Documenting Teresa Carreño

Saal der Singakademie (February 3, 1896)

Description

Carreño performed with the Berlin Philharmonic under conductor Arthur Nikisch. She performed Piano Concerto, no. 5, E-flat minor, op. 73 (Beethoven, Ludwig van), Ungarische Fantasie fur Klavier mit Orchester (1852) (Liszt, Franz). The concert began at 7:30 pm. She performed on a Bechstein piano.

Source

Review: The Musical Standard, 8 February 1896, 91.

Review: Neue Berliner Musikzeitung 50, no. 6, 6 February 1896, 54.

Concert Program: D-Bpa

Contributor

Kijas, Anna

Transcription

The Musical Standard, February 8, 1896.

The seventh Philharmonic "Nikisch Concert" took place on the 3rd inst, when Frau Carreno played Beethoven's fifth Piano Concerto in E flat major. It is a coincidence that her lately divorced husband, Eugen d'Albert, should make his re-appearance in London with the same work. Berlioz's "Harold" Symphony and Smetana's overture to the "Sold Bride" were down for performance. Mr. Lamond, the well known Scotch pianist, is announced to play at the next (eighth) Philharmonic Concert.—Our Correspondent.
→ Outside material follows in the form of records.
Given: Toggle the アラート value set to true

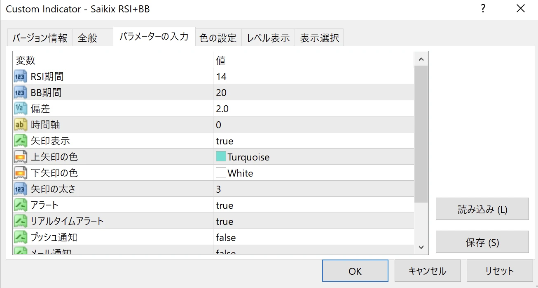Looking at the screenshot, I should pyautogui.click(x=225, y=205).
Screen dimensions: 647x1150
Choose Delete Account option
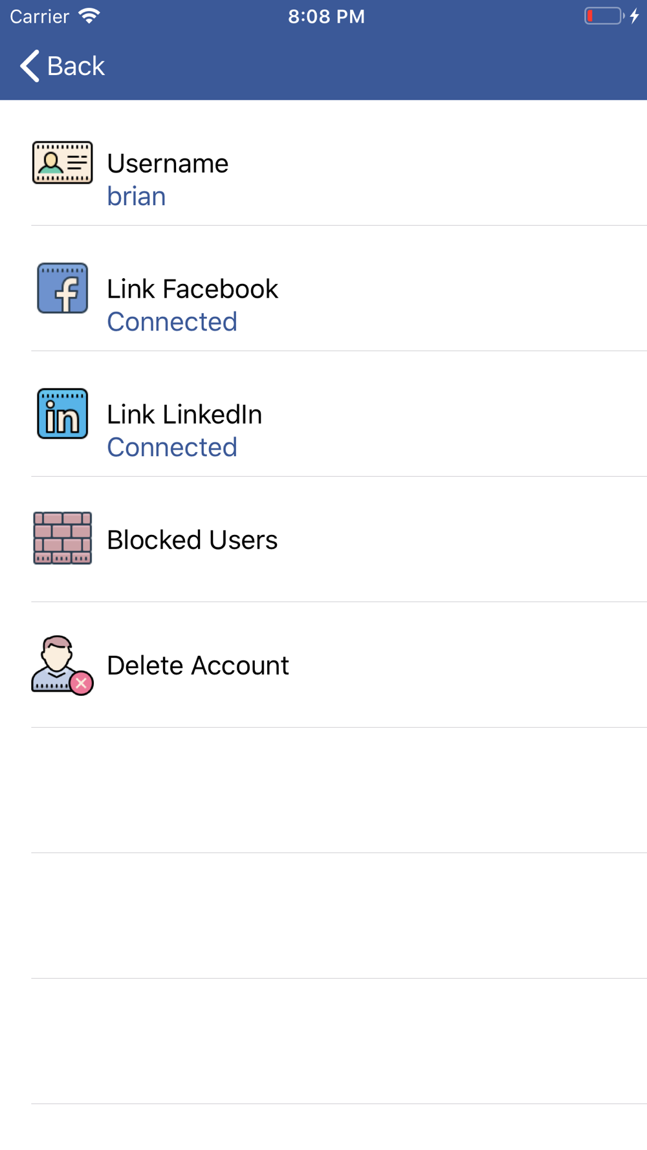[x=324, y=665]
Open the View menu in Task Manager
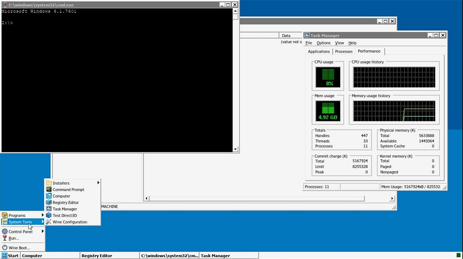 coord(339,43)
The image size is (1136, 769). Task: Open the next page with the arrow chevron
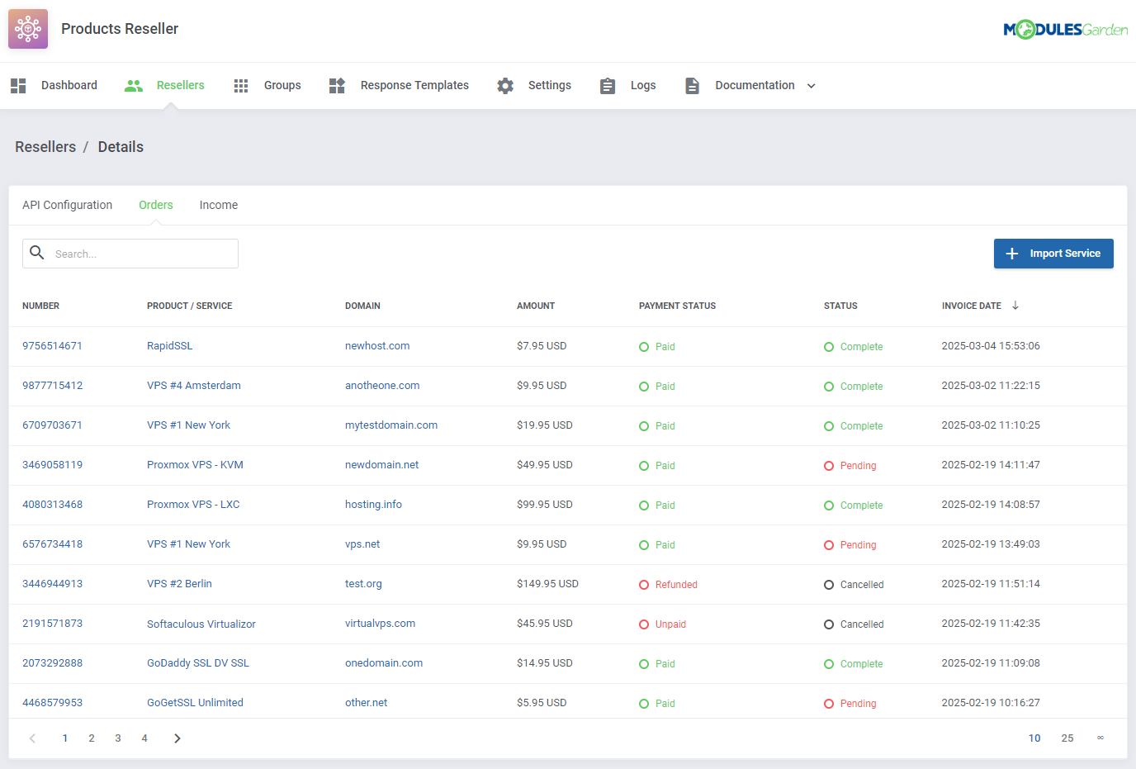coord(177,738)
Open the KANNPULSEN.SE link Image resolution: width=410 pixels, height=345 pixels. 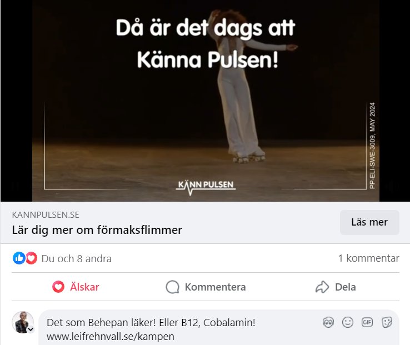click(46, 215)
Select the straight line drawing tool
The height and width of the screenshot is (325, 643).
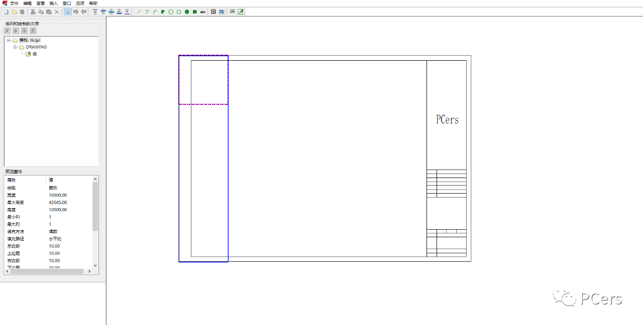click(x=139, y=12)
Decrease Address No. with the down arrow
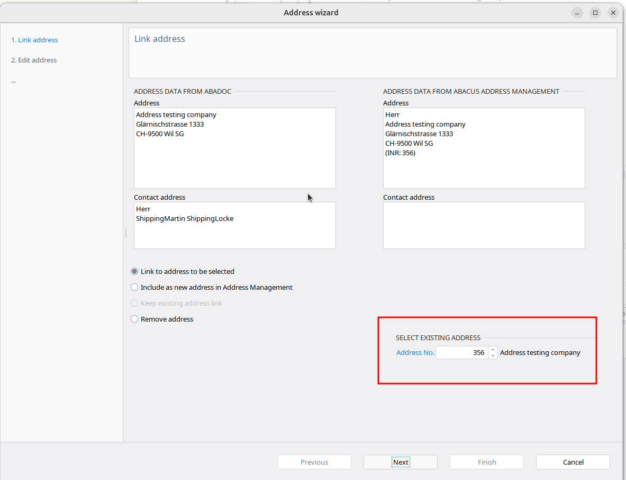Screen dimensions: 626x480 [x=493, y=355]
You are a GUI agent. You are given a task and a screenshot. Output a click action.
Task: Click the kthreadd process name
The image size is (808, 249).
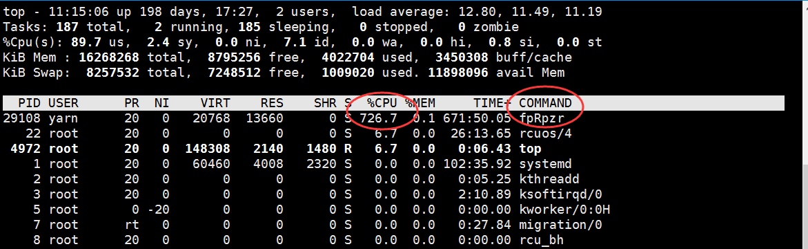coord(549,179)
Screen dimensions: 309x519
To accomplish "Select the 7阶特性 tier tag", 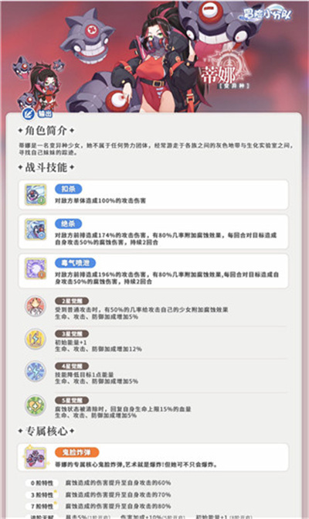I will (42, 507).
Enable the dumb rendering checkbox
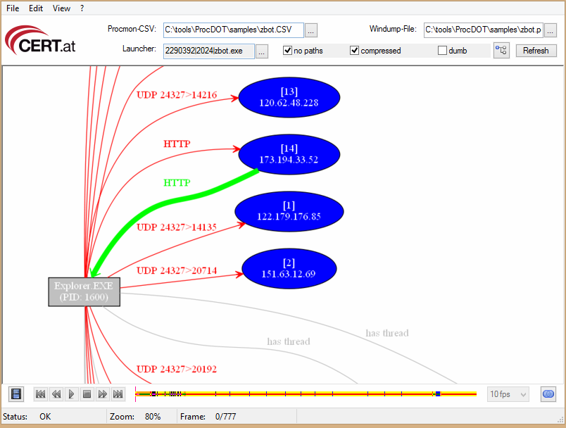 coord(444,50)
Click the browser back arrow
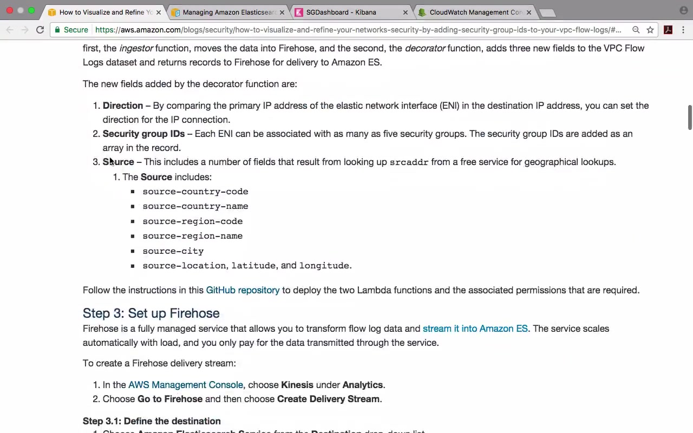Image resolution: width=693 pixels, height=433 pixels. tap(10, 30)
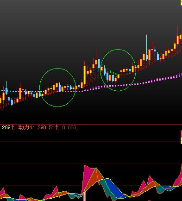182x201 pixels.
Task: Click the red marker box in indicator pane
Action: click(x=182, y=134)
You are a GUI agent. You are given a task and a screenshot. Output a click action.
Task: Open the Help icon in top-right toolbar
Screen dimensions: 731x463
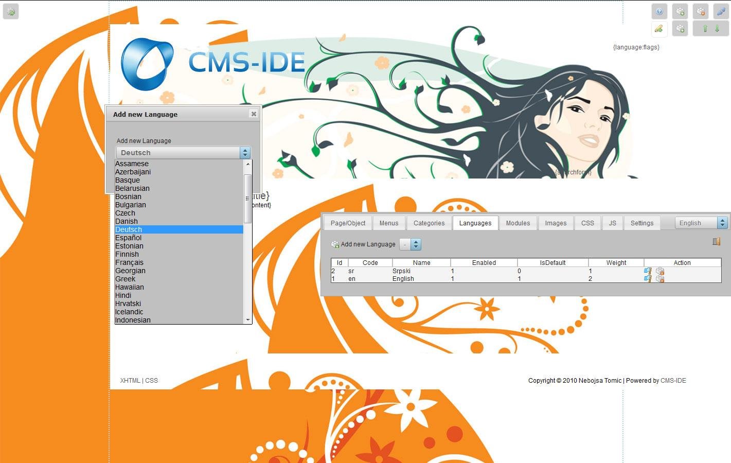point(659,11)
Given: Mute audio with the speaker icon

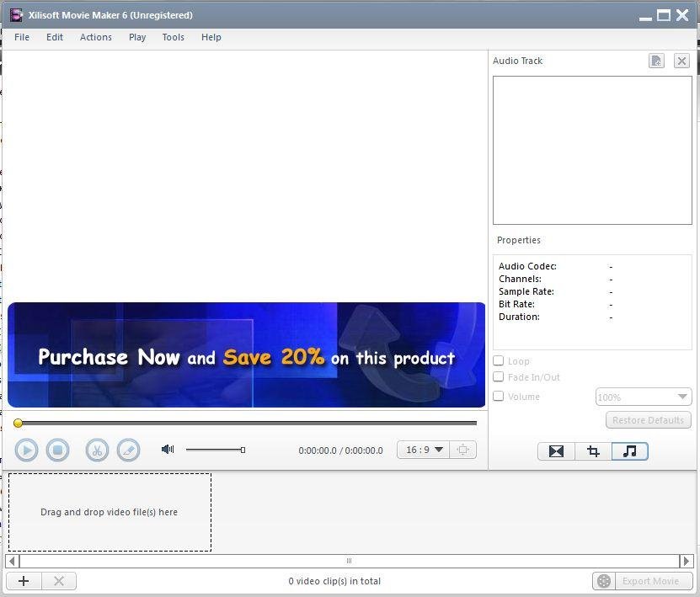Looking at the screenshot, I should tap(168, 450).
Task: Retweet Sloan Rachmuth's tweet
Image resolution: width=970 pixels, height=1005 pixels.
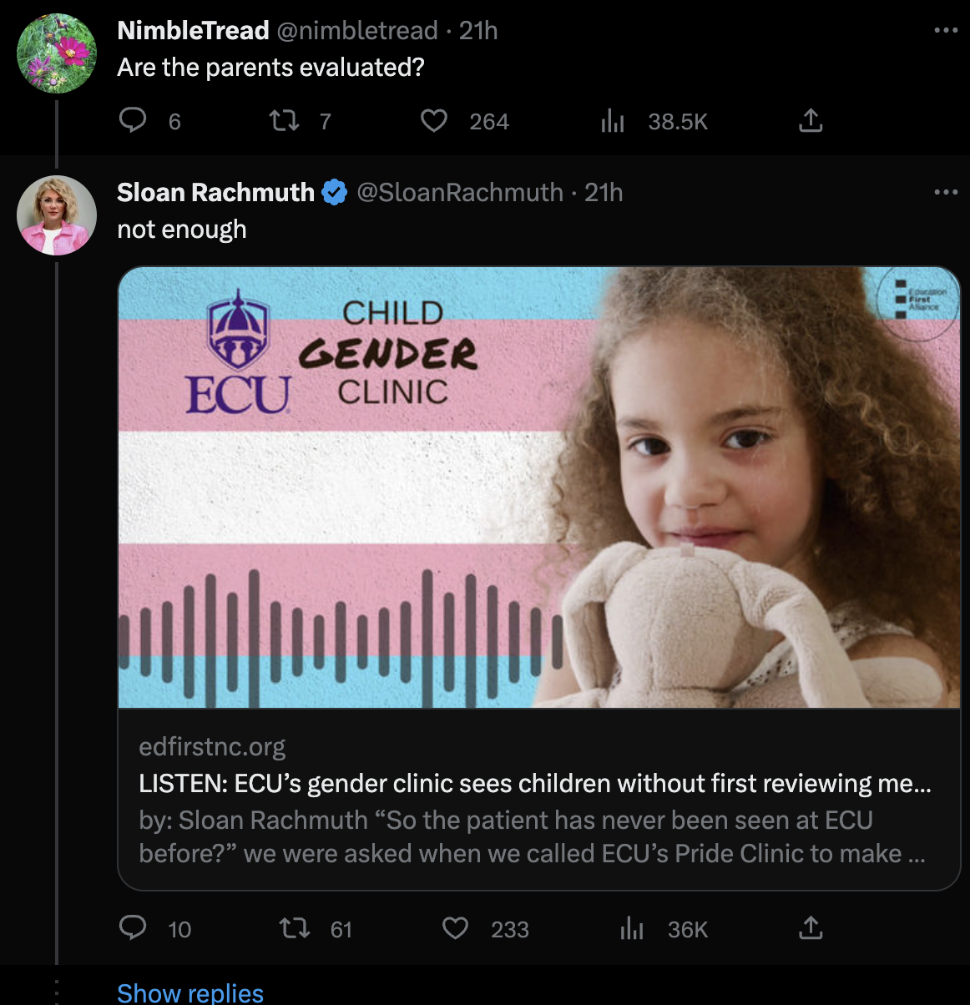Action: tap(294, 928)
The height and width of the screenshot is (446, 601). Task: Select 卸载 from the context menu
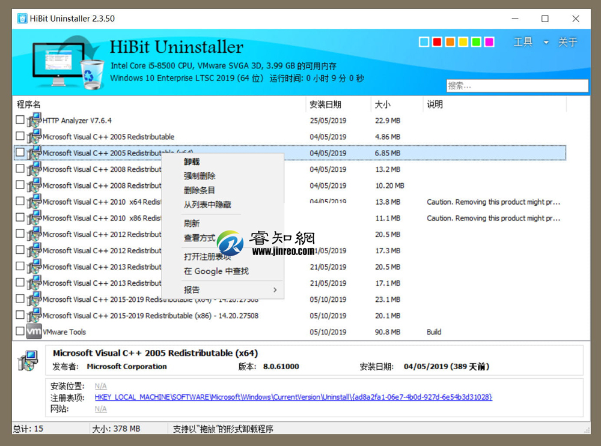(x=191, y=161)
Neue Berliner Musikzeitung 50, no. 6, February 6, 1896.

Am Montag verscharrte der Totengräber Herr Kapellmeister Arth. Nikisch in der Philharmonie das VII. Nach-Bülow-Konzert. Eigentlich muss es Carreno-Konzert genannt werden; denn Frau Carreno hatte das Publikum herbeigezogen und ihr galt das Interesse der männlichen und weiblichen anwesenden Fin (Zipfel) -de-siècles (Ekels). Die musikalisch weder sehr bedeutsame, noch anspriehende [?] Harold-Sinfonie von Berlioz hätte kaum den Saal zu füllen vermocht, obwohl Prof. Ritter auf der von ihm selbst konstruirten Viola alta mit Celloton das lange Solo übernommen hatte. Die Ouvertüre zum "Fliegenden Holländer" hört man lieber von Siegfried Wagner als von Nikisch dirigirt. Die famose Ouvertüre zu Smetana's "Verkanfte Braut" wurde abgefegt, sodass man von lauter Geschwirr und Gewirr nicht zur musikalischen Besinuung kommen konnte. Das sollte wahrscheinlich eine Virtuosenleistung sein. Man wähle doch aber hierfür in Zukunft weniger gute Stucke als gerade dieses feine Klanggewebe!

Mit mathematischer Gewissheit war darauf zu rechnen, dass die Konzertagentur gleich nach d'Albert's Wiederauftreten Frau Carreno in einem solchen Konzert aufspielen werde, und mit eben solcher mathematischen Gewissheit war vorauszusehen, dass Frau Carreno sich mit Freuden dazu hergeben würde. Ein hochedles Musterpaar, dieses geschiedene Ehepaar d'Albert! Frau Carreno erschien ganz in Gelb, der Farbe des Neides, und spielte: Beethoven's Es-dur Konzert und Ungar, Fantasie von Liszt, alte gute bewährte Sachen, die sie schon vor 30 Jahren answendig gekonnt haben mag. [new para] Wir hörten von ihr nur das Es-dur-Konzert. Es gelang ihr nicht, den jungfräulich keuschen Zauber zu lösen, den der Zaubrer Beethoven in dieses Tonwerk hineingebannt hat. Drei Männer zu verlieren, ist ja auch keine Kleinigkeit und nagt am Gemüt.